BRASILIA (Reuters) - The Brazilian Congress will investigate the billions of dollars spent on soccer stadiums for next year’s World Cup, one of the main complaints that fueled massive street protests last month against the country’s political establishment.
Lawmakers gathered enough signatures to establish a joint investigation by both chambers of Congress that will look into cost overruns and allegations of corruption in the building or overhaul of 12 stadiums that will host the global soccer event.
The signatures still have to be verified and the petition confirmed by both chambers, which will not happen until August, allowing time for the government to convince lawmakers to withdraw their support and scuttle the probe.
In a sudden outburst of national discontent that shocked politicians, Brazilians took to the streets in June to express their anger at the high cost of living and poor quality of public transport, health and education services, as well as overspending on the stadiums for the World Cup, an event that is meant to crown Brazil’s emergence as a world economic power.
The main target of public ire was Brazil’s political class, which most Brazilians see as corrupt and self-serving.
Protests were fueled by the hosting of the Confederations Cup, a warm-up for the World Cup.
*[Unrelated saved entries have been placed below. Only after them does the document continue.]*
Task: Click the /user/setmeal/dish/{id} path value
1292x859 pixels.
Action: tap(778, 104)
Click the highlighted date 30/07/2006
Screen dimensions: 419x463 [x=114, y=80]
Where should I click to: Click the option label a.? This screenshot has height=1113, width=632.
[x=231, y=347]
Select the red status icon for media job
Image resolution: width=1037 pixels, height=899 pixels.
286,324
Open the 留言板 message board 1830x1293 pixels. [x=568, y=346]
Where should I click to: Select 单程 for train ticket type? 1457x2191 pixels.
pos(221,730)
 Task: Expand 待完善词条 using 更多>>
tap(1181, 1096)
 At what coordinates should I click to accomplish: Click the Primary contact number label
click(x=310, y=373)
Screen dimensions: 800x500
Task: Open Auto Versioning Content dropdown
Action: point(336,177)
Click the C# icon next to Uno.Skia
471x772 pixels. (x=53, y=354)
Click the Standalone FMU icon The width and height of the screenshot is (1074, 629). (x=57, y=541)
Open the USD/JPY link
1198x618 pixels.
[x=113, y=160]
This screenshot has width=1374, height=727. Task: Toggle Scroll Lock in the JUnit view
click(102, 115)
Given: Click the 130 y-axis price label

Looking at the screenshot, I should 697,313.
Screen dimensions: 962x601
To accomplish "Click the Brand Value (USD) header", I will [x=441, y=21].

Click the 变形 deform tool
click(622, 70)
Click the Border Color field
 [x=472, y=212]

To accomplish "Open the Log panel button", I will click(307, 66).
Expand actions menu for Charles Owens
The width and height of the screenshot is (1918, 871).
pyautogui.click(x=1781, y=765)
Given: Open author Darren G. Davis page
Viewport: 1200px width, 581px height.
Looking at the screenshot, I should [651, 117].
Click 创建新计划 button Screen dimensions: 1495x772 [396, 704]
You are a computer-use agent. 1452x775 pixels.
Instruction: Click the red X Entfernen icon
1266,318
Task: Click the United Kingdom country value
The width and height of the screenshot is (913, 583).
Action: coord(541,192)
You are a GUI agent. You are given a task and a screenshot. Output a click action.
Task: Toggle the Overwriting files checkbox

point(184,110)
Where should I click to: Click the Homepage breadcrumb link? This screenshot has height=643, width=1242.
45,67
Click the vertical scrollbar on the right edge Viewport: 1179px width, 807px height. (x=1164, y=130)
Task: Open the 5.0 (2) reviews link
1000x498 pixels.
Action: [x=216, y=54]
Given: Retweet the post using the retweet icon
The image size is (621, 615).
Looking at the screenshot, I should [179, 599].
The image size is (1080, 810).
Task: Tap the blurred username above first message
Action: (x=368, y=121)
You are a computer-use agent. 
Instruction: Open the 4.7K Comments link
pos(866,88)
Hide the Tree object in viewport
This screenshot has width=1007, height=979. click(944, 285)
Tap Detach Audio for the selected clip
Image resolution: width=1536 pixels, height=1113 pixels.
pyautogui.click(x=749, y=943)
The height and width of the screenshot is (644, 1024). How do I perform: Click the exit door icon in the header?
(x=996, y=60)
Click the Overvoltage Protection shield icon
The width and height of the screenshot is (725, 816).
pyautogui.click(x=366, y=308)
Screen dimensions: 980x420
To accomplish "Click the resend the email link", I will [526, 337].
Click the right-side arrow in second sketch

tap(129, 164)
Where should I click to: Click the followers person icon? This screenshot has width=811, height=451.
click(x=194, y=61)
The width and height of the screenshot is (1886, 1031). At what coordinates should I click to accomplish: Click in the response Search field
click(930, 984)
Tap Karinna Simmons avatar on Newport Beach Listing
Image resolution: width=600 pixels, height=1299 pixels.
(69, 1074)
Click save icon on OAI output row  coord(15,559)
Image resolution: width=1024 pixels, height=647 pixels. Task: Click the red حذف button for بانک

Demonstrators demanded improved public services rather than costly mega-events like the World Cup and the Olympic Games set for 2016 in Rio de Janeiro.
“In the wake of the protests, Congress must change its attitude and open this investigation demanded by the people,” said Senator Alvaro Dias of the main opposition party PSDB, which initially requested the probe.
“No doubt there will be major revelations,” Dias said.
The investigation will look at cost-overruns in building new stadiums such as the Mane Garrincha National Stadium in Brasilia, which is expected to cost more than 1.2 billion reais ($535.33 million) or double the original price tag.
Six of the 12 stadiums have been delivered for what some analysts say will be the most costly World Cup.
President Dilma Rousseff’s government originally hoped to build the stadiums with private capital, but the arenas ended up depending on public funding. She has said the money will be repaid to the state.